Case 10: A 28-year-old female presented with multiple petechiae on her legs. She did not have any lymphadenopathy or organomegaly. Her platelet count was 14,000 per mm3. The platelet distribution curve is shown in the [Table/Fig-14].

Platelet histogram of case 10 showing a significant number of cells with size more than 10 fL.

The platelet distribution curve [Table/Fig-14] shows a significant number of cells with size more than 10 fL. Immune Thrombocytopenic Purpura (ITP) is a condition where there is accelerated platelet destruction by autoantibodies, with a compensatory increase in platelet production, hence circulating platelets in patients with ITP are younger and have larger size [17].

Mechanism of thrombocytosis in iron deficiency anaemia: Iron deficiency anaemia is a cause for reactive thrombocytosis. The mechanism for thrombocytosis is not fully elucidated. The correlation between high Erythropoietin (EPO) levels and high platelet counts may suggest that, EPO increases platelet counts by stimulating of thrombopoesis [18]. When blood cell counting is done in an automated analyser, a more important cause of thrombocytosis also comes into play. In iron deficiency anaemia, microcytes with size less than 30 fL will be counted as platelets. Even a small percentage of RBCs when falsely counted as platelets can significantly affect the platelet count as RBC count is in millions and platelet count is in lacs.
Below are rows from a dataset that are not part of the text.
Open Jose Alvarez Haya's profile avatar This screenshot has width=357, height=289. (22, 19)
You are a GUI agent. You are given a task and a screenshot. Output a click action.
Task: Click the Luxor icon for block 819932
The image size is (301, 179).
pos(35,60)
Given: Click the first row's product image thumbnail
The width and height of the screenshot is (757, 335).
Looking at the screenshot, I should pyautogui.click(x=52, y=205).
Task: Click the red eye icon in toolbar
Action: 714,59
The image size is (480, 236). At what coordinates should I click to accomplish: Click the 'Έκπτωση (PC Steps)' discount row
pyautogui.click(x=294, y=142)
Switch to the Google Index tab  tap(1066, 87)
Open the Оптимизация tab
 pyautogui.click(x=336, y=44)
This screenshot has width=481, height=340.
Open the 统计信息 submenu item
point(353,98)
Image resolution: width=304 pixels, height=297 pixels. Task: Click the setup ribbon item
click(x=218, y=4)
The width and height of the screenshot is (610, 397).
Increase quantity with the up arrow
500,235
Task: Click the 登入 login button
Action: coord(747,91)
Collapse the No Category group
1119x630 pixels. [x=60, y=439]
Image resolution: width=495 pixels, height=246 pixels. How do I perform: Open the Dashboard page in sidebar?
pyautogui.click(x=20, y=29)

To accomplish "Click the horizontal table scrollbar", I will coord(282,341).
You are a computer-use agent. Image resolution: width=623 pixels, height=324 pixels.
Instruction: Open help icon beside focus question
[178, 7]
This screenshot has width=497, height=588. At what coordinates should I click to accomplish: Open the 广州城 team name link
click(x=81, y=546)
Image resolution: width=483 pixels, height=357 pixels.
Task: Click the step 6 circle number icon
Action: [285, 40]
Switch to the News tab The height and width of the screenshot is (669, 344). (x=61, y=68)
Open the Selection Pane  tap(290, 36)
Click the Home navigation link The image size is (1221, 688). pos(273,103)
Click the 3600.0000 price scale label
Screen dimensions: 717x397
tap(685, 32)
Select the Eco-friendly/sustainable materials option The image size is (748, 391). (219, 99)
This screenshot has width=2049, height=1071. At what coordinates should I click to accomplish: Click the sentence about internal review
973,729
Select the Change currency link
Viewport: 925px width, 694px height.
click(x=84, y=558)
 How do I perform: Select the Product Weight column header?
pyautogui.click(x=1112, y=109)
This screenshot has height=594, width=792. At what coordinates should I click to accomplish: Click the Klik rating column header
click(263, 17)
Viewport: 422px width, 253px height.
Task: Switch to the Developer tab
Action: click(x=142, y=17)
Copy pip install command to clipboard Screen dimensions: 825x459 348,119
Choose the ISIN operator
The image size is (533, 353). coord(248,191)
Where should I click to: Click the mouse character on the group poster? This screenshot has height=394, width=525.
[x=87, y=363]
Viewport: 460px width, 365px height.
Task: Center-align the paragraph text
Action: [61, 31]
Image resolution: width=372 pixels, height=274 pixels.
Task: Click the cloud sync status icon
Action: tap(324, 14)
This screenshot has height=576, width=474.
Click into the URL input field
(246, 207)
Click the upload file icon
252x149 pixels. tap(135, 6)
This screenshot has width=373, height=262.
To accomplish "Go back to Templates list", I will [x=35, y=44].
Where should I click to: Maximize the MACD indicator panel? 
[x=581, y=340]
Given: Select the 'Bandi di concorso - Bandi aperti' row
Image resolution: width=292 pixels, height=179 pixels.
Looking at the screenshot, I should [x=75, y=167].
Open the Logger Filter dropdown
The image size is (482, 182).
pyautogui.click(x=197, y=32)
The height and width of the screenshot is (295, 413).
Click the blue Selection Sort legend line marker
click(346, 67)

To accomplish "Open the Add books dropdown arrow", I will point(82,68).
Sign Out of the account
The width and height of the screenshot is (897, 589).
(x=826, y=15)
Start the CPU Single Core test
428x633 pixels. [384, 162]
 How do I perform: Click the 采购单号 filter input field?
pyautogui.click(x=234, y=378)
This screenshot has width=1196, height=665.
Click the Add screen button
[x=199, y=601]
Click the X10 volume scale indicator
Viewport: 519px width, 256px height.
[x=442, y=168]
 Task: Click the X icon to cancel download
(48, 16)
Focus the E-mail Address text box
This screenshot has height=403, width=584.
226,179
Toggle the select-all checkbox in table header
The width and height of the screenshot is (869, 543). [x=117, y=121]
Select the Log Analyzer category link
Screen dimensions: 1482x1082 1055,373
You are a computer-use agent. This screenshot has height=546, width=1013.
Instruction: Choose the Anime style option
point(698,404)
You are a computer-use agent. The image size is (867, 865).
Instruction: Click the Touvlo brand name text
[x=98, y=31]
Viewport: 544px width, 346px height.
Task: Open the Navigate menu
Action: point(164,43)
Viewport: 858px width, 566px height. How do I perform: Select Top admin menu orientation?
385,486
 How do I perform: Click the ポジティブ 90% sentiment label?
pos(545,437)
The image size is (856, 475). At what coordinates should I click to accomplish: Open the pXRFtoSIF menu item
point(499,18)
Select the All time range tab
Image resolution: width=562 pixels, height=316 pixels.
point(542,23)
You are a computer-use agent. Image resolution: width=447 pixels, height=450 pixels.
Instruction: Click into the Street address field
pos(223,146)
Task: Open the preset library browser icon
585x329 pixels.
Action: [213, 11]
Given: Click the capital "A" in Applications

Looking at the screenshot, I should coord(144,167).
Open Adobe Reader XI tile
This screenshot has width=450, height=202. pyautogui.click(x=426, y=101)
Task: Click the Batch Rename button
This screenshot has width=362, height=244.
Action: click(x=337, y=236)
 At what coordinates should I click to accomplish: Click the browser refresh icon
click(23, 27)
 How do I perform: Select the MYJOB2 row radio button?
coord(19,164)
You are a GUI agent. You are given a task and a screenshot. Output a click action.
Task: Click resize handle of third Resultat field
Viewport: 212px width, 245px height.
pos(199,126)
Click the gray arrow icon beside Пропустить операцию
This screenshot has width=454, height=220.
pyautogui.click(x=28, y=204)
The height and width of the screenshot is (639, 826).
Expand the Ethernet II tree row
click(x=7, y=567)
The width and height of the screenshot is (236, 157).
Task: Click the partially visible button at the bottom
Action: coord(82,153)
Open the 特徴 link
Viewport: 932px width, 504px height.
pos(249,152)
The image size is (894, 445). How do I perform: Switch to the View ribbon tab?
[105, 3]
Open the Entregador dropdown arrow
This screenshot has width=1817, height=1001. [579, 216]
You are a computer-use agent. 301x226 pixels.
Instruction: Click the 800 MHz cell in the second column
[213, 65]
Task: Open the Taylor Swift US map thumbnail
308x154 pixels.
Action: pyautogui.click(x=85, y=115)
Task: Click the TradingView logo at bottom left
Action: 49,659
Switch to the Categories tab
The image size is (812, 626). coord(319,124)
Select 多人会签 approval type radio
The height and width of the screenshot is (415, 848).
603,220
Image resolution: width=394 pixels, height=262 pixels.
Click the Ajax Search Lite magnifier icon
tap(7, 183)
Detection of malarial parasites: A spurious increase in the mixed cell population can be an indicator of the presence of malaria parasites in the red blood cells [19]. This occurs because the parasite infected RBCs cannot be lysed by the stromatolyser solution and will enter the WBC counting block. In a study, using Sysmex XS-800i analyser, a spurious increase in the mixed cell population was moderately sensitive and highly specific in diagnosing malaria [20].

Conclusion

CBC histogram analysis is an often neglected part of automated haemograms that if well interpreted, has a good potential to provide diagnostically relevant information about many disease process even before higher level investigations are ordered. It is a universal, economical and simple method to narrow down the differential diagnosis at early stages of patient evaluation.